Yargılamak bizim işimiz değildir. Bilgelerimiz ne demiş? “Kimseyi, kendinizi onun yerine koymadan yargılamayın.” Gün içinde bizi sinirlendiren insanların sayısını düşünecek olursak, hangi birinin yerine kendimizi koyabiliriz ki? Bizler büyük resmin ancak küçücük bir parçasını görüyoruz.
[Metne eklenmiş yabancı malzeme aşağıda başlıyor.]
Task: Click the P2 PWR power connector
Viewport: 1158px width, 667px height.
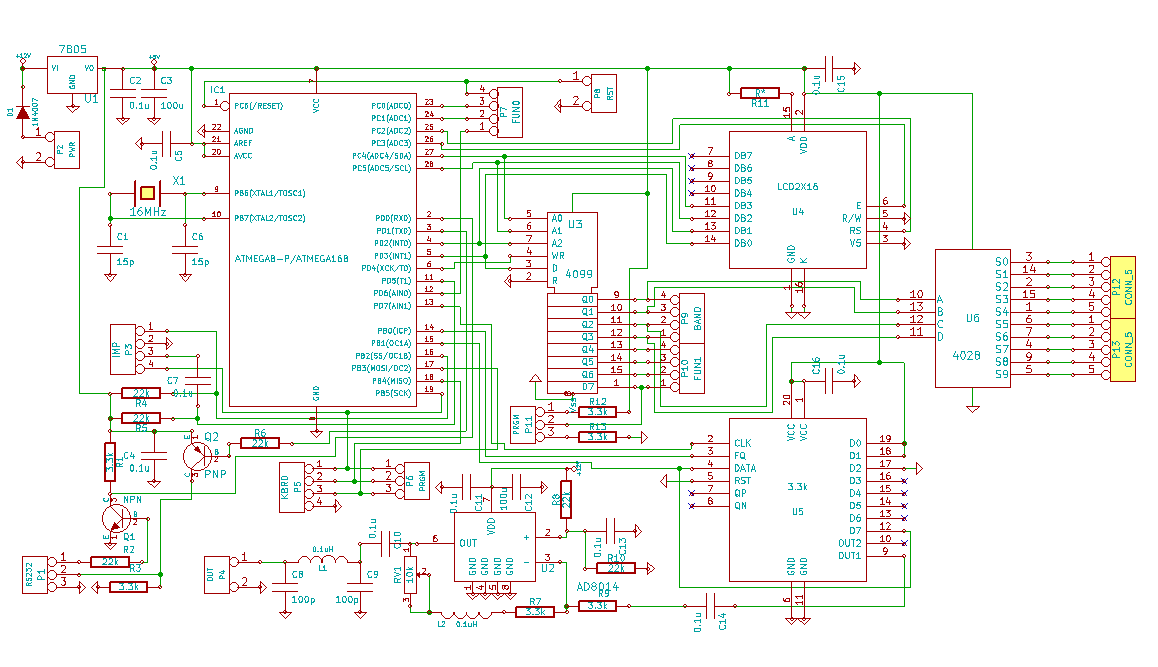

Estreya Seval VALİ Köşe Yazısı
15 Mayıs 2013 Çarşamba

Tora’da insanın insanı affetme konusu ilk kez nerede geçiyor, hatırlıyor musunuz sevgili okurlar? Bereşit Kitabını şöyle hızlı bir şekilde gözden geçirelim dilerseniz. Adam ile Hava günah işledi, Aşem de onları Gan Eden’den kovdu. Hava önce Kayin’i, sonra da Evel’i doğurdu. Kayin ile Evel büyüdü ve Aşem’e sunularda bulundular. Aşem, Evel’in sunusuna daha çok önem verdiğinden, Kayin kızdı ve üzüldü. Aşem, Kayin’e “Doğru davransan affedilmeyecek misin?” (Bereşit 29:7) diye sordu ve uyardı: “Eğer doğru davranmazsan günah kapıda, pusudadır.” Kayin doğru davranmak bir yana, Evel’i öldürdü ve Nod ülkesine yerleşti.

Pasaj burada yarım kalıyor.